# Given information
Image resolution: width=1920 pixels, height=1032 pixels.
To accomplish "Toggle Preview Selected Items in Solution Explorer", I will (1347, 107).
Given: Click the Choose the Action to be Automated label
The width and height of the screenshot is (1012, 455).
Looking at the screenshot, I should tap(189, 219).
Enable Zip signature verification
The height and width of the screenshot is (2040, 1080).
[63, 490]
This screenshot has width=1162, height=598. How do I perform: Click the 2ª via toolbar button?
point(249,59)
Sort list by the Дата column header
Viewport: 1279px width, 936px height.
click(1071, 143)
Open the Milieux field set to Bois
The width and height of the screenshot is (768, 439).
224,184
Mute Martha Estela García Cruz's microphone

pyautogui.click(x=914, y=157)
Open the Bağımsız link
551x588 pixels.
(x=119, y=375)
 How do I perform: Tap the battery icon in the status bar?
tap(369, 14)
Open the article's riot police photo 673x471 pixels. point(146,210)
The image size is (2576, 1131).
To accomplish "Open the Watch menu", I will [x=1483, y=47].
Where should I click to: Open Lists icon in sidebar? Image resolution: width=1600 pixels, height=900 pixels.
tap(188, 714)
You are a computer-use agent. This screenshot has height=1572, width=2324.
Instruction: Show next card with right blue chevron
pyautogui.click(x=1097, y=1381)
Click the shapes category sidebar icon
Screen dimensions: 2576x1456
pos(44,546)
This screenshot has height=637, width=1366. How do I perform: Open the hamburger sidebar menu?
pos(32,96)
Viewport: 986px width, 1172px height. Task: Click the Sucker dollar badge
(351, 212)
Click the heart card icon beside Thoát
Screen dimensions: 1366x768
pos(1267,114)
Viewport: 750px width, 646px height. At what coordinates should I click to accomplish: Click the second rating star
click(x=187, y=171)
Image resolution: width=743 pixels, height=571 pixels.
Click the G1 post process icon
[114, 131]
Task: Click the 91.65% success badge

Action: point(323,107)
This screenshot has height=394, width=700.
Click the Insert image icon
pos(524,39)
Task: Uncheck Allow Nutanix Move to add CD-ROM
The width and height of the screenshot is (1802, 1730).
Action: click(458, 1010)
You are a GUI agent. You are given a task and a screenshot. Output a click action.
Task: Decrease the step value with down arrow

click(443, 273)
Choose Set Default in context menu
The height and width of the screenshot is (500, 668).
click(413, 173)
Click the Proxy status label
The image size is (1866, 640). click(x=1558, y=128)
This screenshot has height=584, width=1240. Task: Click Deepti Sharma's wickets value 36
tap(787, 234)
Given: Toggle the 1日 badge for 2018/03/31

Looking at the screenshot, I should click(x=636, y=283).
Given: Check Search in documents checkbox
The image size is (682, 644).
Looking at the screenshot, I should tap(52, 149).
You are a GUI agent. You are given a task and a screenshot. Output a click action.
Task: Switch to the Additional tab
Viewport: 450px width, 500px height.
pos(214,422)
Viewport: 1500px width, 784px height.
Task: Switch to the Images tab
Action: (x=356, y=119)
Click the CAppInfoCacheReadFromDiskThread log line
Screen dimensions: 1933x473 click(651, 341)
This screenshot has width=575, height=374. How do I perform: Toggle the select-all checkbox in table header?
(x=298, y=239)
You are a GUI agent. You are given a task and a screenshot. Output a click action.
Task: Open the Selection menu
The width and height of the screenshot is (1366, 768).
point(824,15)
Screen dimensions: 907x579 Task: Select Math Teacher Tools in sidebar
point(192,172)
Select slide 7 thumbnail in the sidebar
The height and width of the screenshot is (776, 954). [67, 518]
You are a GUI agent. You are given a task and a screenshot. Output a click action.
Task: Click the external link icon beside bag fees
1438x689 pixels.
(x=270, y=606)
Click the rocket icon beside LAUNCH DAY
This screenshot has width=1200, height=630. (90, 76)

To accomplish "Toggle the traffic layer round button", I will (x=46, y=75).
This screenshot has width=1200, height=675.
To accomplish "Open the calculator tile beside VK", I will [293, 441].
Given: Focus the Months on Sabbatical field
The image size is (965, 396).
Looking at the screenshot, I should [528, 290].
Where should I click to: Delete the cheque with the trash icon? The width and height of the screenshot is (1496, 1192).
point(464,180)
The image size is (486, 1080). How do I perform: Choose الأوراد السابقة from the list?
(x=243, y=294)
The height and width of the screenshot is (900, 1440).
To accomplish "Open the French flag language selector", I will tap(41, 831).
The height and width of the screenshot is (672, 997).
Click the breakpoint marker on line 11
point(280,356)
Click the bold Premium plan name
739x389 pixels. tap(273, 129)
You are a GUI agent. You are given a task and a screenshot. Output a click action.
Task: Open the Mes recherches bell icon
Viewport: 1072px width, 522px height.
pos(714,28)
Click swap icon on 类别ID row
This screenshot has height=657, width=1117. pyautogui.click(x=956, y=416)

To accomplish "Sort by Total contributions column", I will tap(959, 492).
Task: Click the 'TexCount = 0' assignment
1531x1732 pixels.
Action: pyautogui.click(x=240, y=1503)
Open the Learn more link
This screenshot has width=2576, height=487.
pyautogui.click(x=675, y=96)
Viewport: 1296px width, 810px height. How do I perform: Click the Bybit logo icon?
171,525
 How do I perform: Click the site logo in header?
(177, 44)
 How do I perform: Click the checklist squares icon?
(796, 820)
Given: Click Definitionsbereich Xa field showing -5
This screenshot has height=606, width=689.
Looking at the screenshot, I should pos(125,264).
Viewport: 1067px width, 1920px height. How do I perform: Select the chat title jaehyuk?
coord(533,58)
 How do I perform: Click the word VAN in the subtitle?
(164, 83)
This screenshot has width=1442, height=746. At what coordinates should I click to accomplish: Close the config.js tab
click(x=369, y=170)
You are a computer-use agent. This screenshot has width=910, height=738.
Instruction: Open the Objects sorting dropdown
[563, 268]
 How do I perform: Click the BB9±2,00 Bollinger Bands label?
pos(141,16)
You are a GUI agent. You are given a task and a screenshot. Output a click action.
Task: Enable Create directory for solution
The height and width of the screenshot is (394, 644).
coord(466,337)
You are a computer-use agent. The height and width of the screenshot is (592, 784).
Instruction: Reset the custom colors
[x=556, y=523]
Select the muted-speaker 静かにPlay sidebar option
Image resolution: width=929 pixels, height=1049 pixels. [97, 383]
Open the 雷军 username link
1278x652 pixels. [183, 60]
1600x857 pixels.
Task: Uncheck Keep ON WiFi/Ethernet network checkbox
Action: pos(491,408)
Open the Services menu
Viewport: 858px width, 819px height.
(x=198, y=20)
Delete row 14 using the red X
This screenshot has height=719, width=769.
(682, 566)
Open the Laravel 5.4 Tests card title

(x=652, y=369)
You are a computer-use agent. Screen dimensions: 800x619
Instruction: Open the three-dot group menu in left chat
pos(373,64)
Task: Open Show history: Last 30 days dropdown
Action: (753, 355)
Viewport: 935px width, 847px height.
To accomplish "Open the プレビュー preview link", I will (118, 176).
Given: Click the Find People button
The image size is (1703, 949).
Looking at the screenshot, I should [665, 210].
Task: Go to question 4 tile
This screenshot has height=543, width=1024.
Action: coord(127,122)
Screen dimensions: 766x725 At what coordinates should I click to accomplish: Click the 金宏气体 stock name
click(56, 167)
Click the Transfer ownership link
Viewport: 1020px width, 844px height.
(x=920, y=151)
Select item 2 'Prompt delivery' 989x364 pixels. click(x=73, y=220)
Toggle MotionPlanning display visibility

# What this task involves
Pull each line containing "will" from the records.

# Reply
To accomplish "Toggle Preview Selected Items in Solution Explorer", I will (1347, 107).
To accomplish "Open the Watch menu", I will [x=1483, y=47].
To accomplish "Toggle the traffic layer round button", I will (x=46, y=75).
To accomplish "Open the calculator tile beside VK", I will [293, 441].
To accomplish "Open the French flag language selector", I will tap(41, 831).
To accomplish "Sort by Total contributions column", I will tap(959, 492).
To accomplish "Open the プレビュー preview link", I will (118, 176).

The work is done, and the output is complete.